FR車や4WDの場合は逆で、よく摩耗するリヤタイヤをフロントへ持って行き、フロントタイヤを左右入れ替えてリヤへ持っていきます。

回転指示のあるタイヤの場合は左右が交換できないので、左右それぞれでフロント・リヤを入れ替えましょう。
スペアタイヤを入れて5本でローテーションする場合は、図の通り、少し複雑になります。

タイヤローテーションを行う場合の注意点

タイヤローテーションを行う場合には、いくつか注意が必要です。

具体的には、

  • FF車のタイヤローテーションは早めに行う
  • タイヤに回転方向指示がある場合は、左右の入れ替えを行わない
  • 前後でタイヤサイズが異なる場合は、ローテーションしない

この3つが挙げられます。

FF車の場合、フロントにエンジンが積まれているため重くて摩耗しやすく、また駆動輪もフロント側にあるため、早く摩耗しやすくなります。
一方、リヤタイヤはクルマの動きにあわせて回っているだけ、しかもリヤ部分は極端に軽いため、フロントタイヤと比べて減りが遅いのです。
つまり、フロントとリヤで差がつきやすく、バランスが悪くなりやすいのです。
よって、早めにローテーションを行い、摩耗を均等にしてあげる必要があります。

また、タイヤの回転方向指示や前後のタイヤサイズにも注意が必要です。
回転方向が決まっている場合には、右側だけ、左側だけのローテーションにとどめましょう。
前後でタイヤサイズが異なる場合には、ローテーションは行ってはいけません。

タイヤサイズの確認

自分でタイヤローテーションを行う方法

では、自分でローテーションを行う方法をご紹介していきます。

  1. タイヤのホイールナットを緩める
  2. クルマをジャッキアップする
  3. タイヤを外す
  4. タイヤを入れ替える
  5. タイヤを取り付ける
  6. ホイールナットを締める
  7. トルクレンチを使用し、ホイールナットを増し締めする

初めて行う方は動画などを見て、流れをつかんでおくとよいでしょう。

タイヤローテーションの際に必要な工具

タイヤローテーションに必要な工具は下記4つになります。

  • 十字レンチ
  • トルクレンチ
  • リジットラック(ウマ)
  • 油圧ジャッキ(パンダグラフジャッキでも可能)

これらの工具は必ず用意しましょう。
特にトルクレンチとリジットラックは必須です。

自分で行う場合の注意点

タイヤローテーションの際には、1トン以上あるクルマを持ち上げる必要があります。
これは、下手をすればケガをすることもある作業。
やり方をよく知らないままで行うと、とても危険です。
ケガや失敗をしないためには、下記3点に注意しましょう。

  • 平らな場所で行う
  • ジャッキ後は必ずリジットラックを使用する
  • 最後は必ずトルクレンチを使用する

駐車場のなかには地面がアスファルトではなく、砂利の場合もあるかと思います。
しかし、砂利の駐車場での作業は避けましょう。
地面が砂利では、安定せず、ジャッキがずれてクルマが落ちてくることがあるからです。

またジャッキでクルマを持ち上げた後は、リジットラックで必ず固定しましょう。
ジャッキだけで作業すると、いつ落ちてきてもおかしくありません。
車載工具であるパンダグラフジャッキは安定性もかなり悪く、少しの揺れで倒れる可能性があります。
安全を確保するためにも、平らな地面でリジットラックを使用しながら作業を行いましょう。

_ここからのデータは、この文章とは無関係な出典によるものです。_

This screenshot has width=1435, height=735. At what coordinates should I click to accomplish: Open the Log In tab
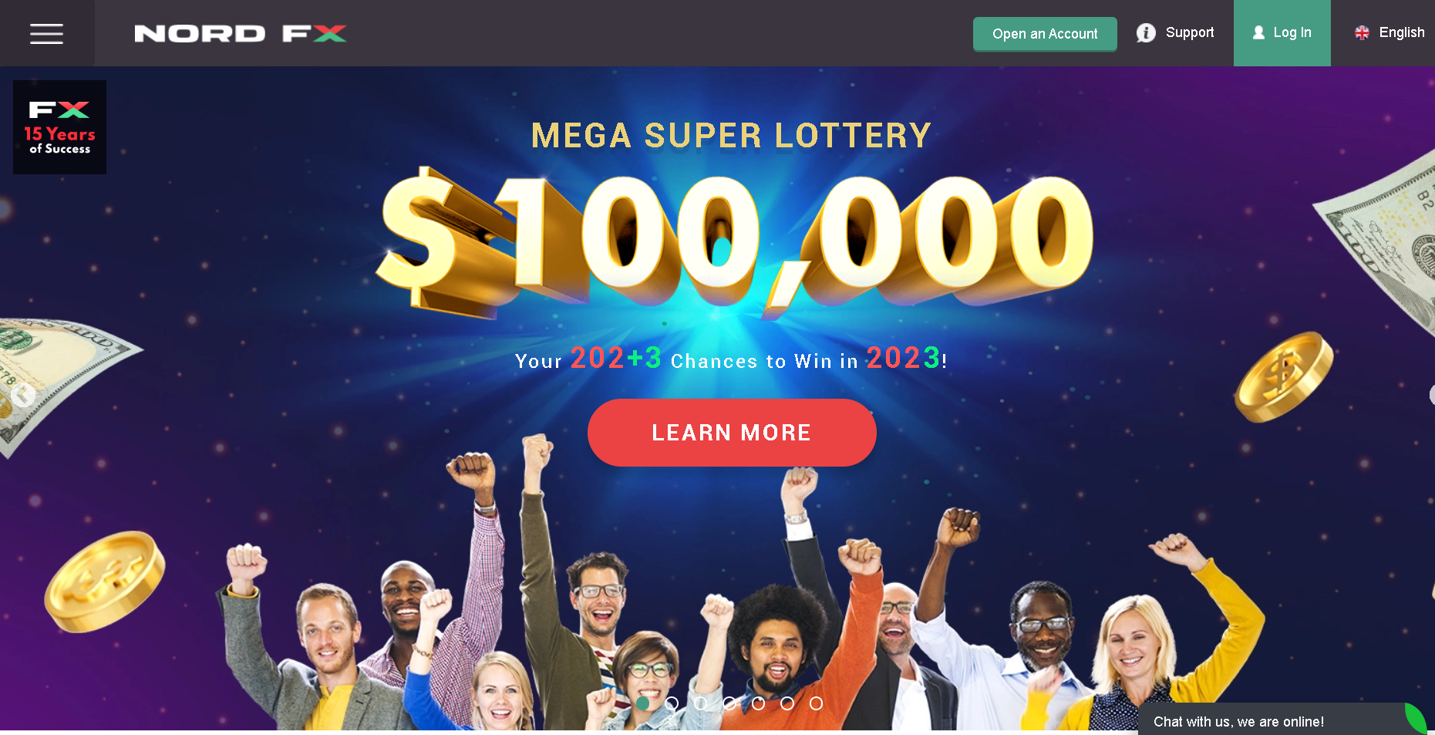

そして、必ず最後はトルクレンチで増し締めを行うことも忘れてはいけません。
増し締めのトルクは車種によって異なります。
クルマの取り扱い説明書に記載されている数値を参考にしましょう。
整備士であっても、ホイールナットの増し締めは必ずトルクレンチで行うほど大切な作業です。
「トルクレンチを買うのはもったいない」などと思わず、必要な工具をしっかりと揃えて安全に作業を行いましょう。

タイヤを保管する場合に知っておいた方がよい豆知識

直射日光が当たらない場所を選ぶ

タイヤは紫外線に弱いため、直射日光の当たる場所に保管していると、たとえ使用していなくても劣化します。
また湿度にも弱いので、ビニール袋に入れたまま保管するのもオススメできません。
できれば日陰で風通りのよい涼しい場所に、保管するようにしましょう。

どこに取り付けてあったタイヤかを書いておく

ノーマルタイヤからスタッドレスタイヤへ交換を行う場合、取り外したタイヤにはマスキングテープなどでどこに取り付けていたタイヤか、場所をメモしておきましょう。
マスキングテープであれば、すぐ外すことができますしテープの跡が残りません。

メモの方法は、「F左」などや「FL」、「フロント左」などのように書いておけば、誰が見ても分かります。
次回取り付け時にローテーションを考えて取り付ければ、スムーズに交換でき、オススメです。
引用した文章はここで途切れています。